The documentary, when it is finished, builds its own reality. The struggle between the camera and reality, in building a non-fiction film, seems to me to be an attempt to organize elements in space. Let me explain: we shoot a scene, connecting it with the ones that came before and those that come after it. A sequence is structured. The final order of these filled-in spaces is done in the editing room. Only intuition has the power to guide, to plan ahead, while filming, for the timing and order of the sequences and of their many internal elements.
This relationship of elements in time, which, for the documentary, is done in the editing process, seems to me, in the fiction film, to be the basic objective of the script. It traces out the itinerary, the route, the direction of the elements that can be transformed or substituted during the time that the film is made, including improvisations."

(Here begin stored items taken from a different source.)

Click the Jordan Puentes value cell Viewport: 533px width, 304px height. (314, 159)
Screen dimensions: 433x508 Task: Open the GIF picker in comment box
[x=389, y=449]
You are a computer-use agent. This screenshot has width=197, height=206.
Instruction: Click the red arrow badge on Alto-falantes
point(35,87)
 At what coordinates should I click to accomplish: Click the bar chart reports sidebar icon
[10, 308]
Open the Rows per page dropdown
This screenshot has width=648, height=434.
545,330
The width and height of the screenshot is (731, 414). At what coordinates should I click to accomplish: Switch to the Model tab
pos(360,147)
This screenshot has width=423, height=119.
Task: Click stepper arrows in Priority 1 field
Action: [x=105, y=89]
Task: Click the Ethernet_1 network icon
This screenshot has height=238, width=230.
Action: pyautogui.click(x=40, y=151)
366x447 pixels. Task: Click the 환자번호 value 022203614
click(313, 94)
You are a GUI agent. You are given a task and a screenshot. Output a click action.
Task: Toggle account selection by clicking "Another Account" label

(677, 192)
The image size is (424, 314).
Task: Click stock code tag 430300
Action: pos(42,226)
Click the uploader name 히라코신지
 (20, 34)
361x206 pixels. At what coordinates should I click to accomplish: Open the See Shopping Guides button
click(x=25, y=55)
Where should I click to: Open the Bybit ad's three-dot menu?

(Section of the article "Às margens do cinema", published in the book "Coronel Delmiro Gouveia", editora Codecris-Pasquim, Rio de Janeiro, 1979)
"Actually, what the documentary truly documents is my way of doing documentaries. Even at that, I must admit that this way of doing documentaries (supposing that it could be configured as an organic body of rules and philosophical and esthetic principles, among others) is a question of production, of technical situations and of limitations arising from my greater or lesser degree of skill with the means being used, from my greater or lesser degree of experience, etc. That is, between what is originally imagined - my way of conceiving a theme - and the final form of the finished work, there is quite a distance to be covered, during which the initial project goes through a series of changes. And this gets even more complicated when I see that the object to be documented, the other, the world, is alive, reacts and is most certainly richer and more complex than I had previously imagined. My initial statement, that what the documentary truly documents is my way of doing documentaries, will, perhaps, be more correct if I also conceive of it as a way of documenting my particular way of reacting to the concrete situations and issues that come up during production. Practice almost always forces me to act this way. But we are not always prepared to reject the subject/object dualism, to transform all of the production phases of a documentary film into truly creative phases, releasing subjectivity and assimilating the unexpected invasion of reality. When this happens, even before the viewer, I am the first one to reap the result, with the expansion of my previously imagined space.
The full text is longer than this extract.